On “All Things Considered,” they’re running a “Winter Songs” series, in which they ask various folks to pick their favorite songs in the category. Last night, they spoke to the choreographer Bill T. Jones, and he chose Schubert’s “Der Leiermann” (The Hurdy-Gurdy Man), the last song in Schubert’s song cycle “Winterreise.”

Jones spoke of the song’s meaning for him:

” … this bleak landscape takes me back to a day when I was in fourth grade out on the edge of town, looking at a snow-covered highway many, many yards away from my window — I should’ve been paying attention, but I was dreaming.

“And then I saw a lone figure walking across on a very, very cold day, and you know how it is when the wind blows and you have to turn your back against the wind, and I felt so sorry for that person, and then I realized it was my father. That my father, who was completely out of work, had been the director of his own business as a contractor in the heyday of the migrant stream back in the late ’50s, but now that business had died.
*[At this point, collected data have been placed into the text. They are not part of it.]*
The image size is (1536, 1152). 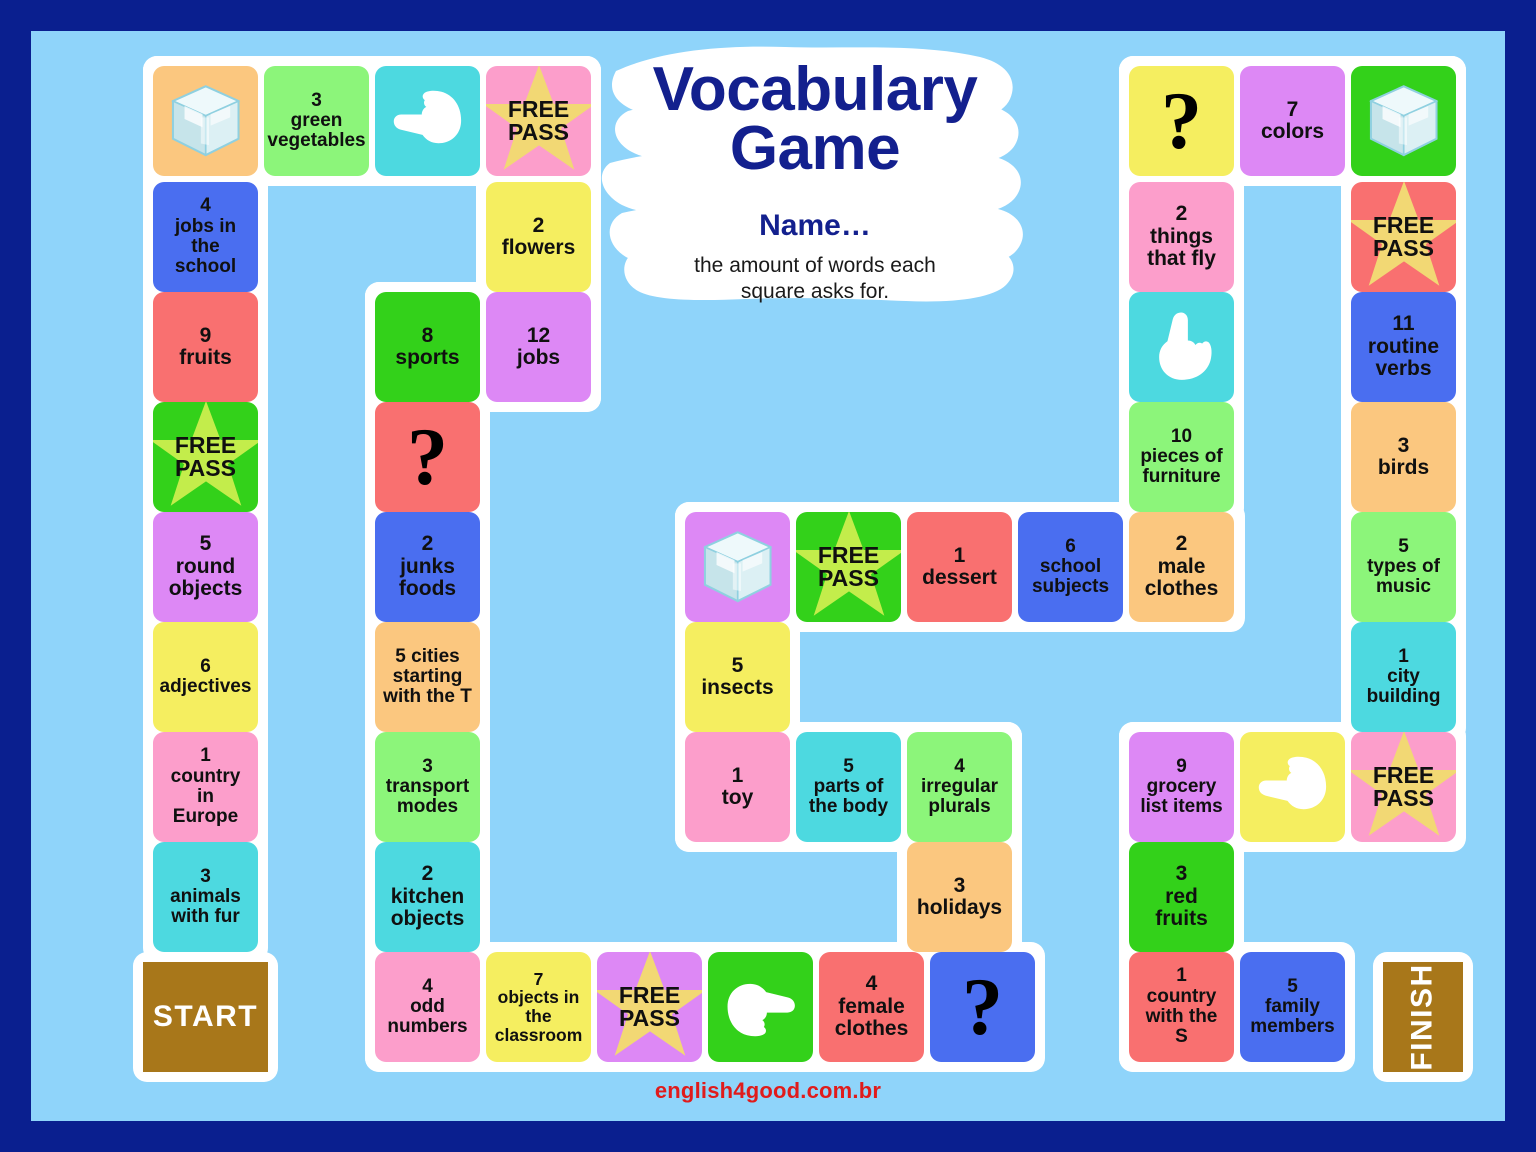 What do you see at coordinates (768, 1090) in the screenshot?
I see `footer-credit: english4good.com.br` at bounding box center [768, 1090].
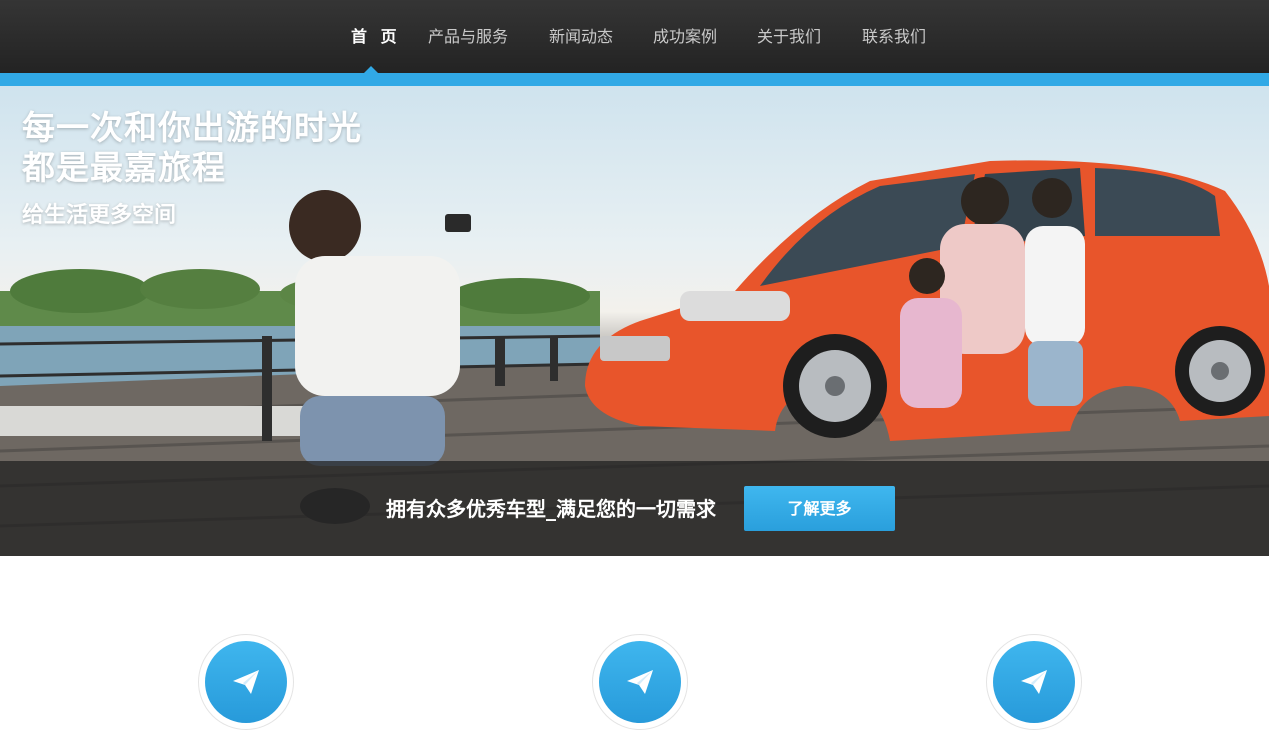 This screenshot has height=733, width=1269. What do you see at coordinates (894, 37) in the screenshot?
I see `nav-item-contact: 联系我们` at bounding box center [894, 37].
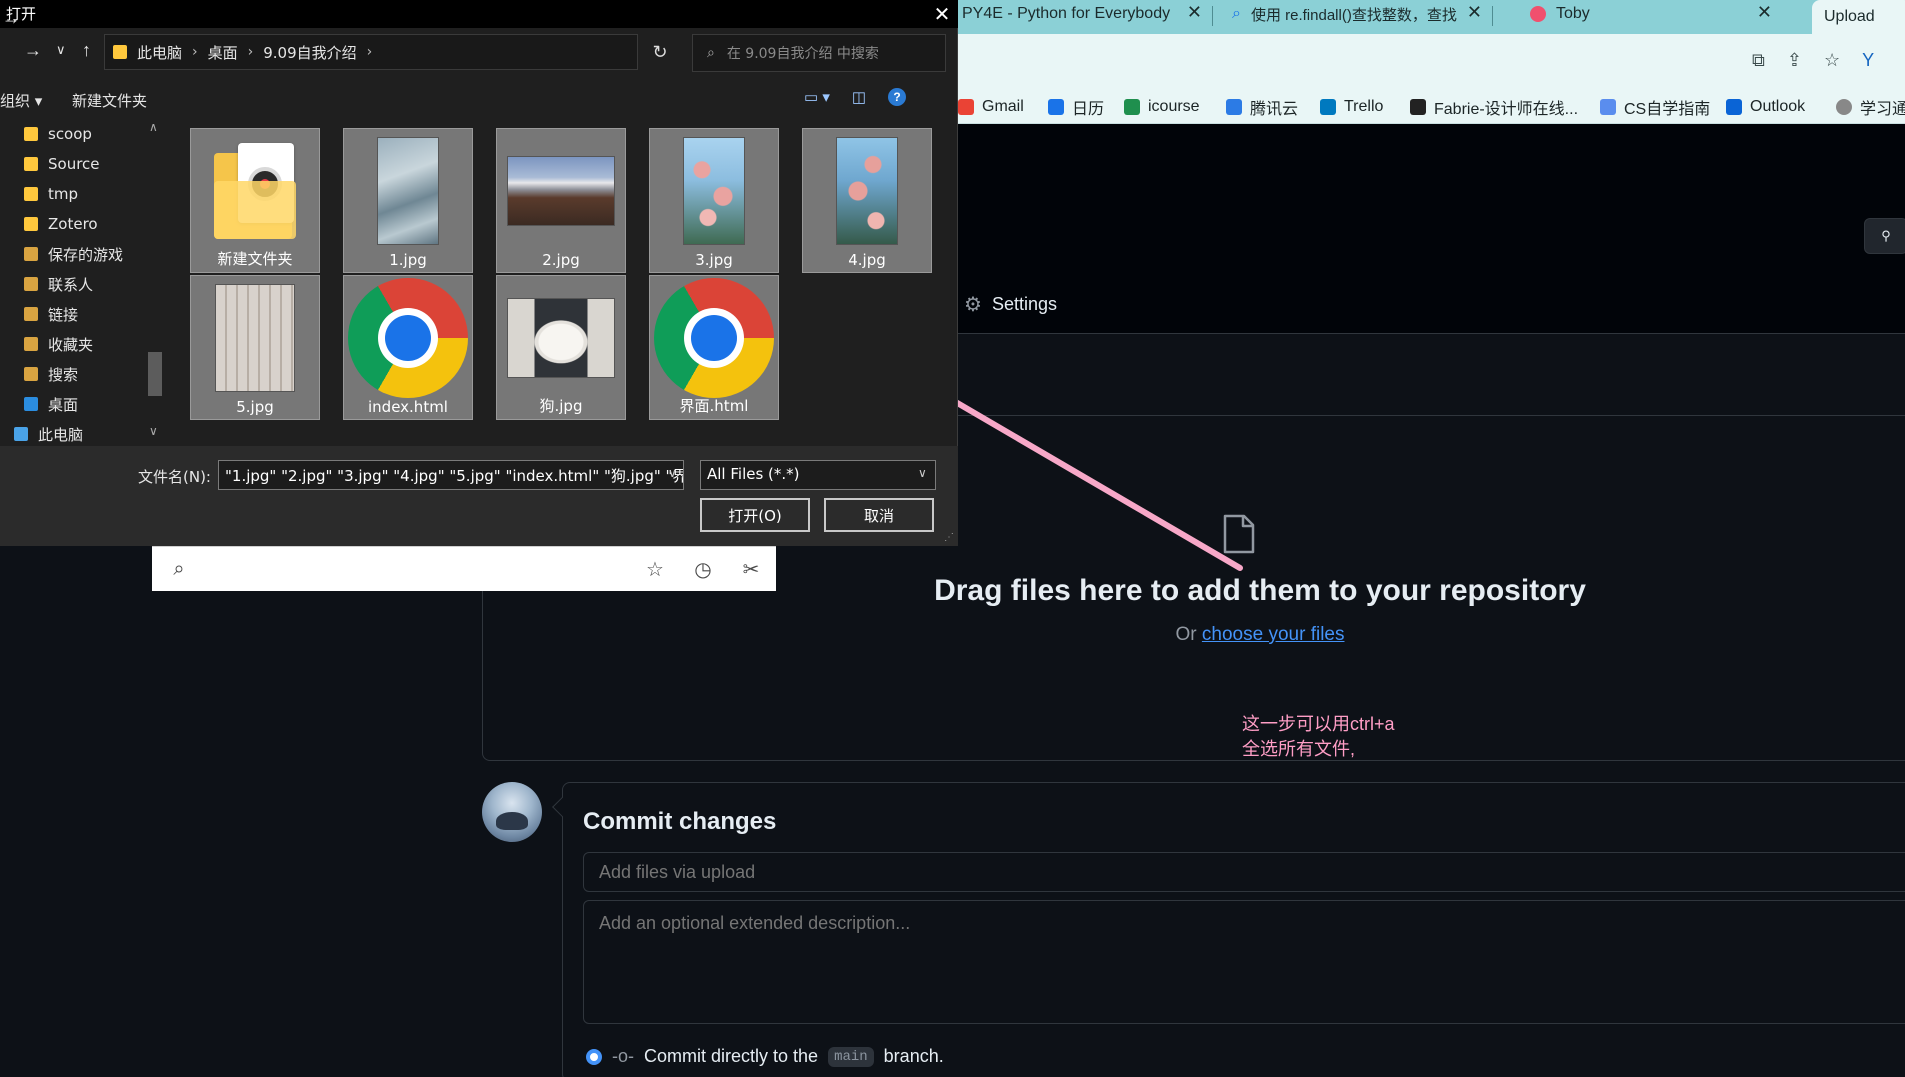  I want to click on resize-grip-icon: ⋰, so click(949, 538).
“He was up in the chilly North with family, broke and sick, and he had to get to this very insignificant job in a factory, miles and miles away. A black man with no car, trying to hitchhike, and no one picking him up, and he has to walk that 10 miles to get to the factory. And I’m sitting in this warm classroom, getting educated, not paying attention to the teacher, and suddenly feeling torn between two worlds. And this music, when I hear it, I feel for my father. There’s something about art that can be, yes, depressing, but helps us bear the pain through sheer beauty and intensity.”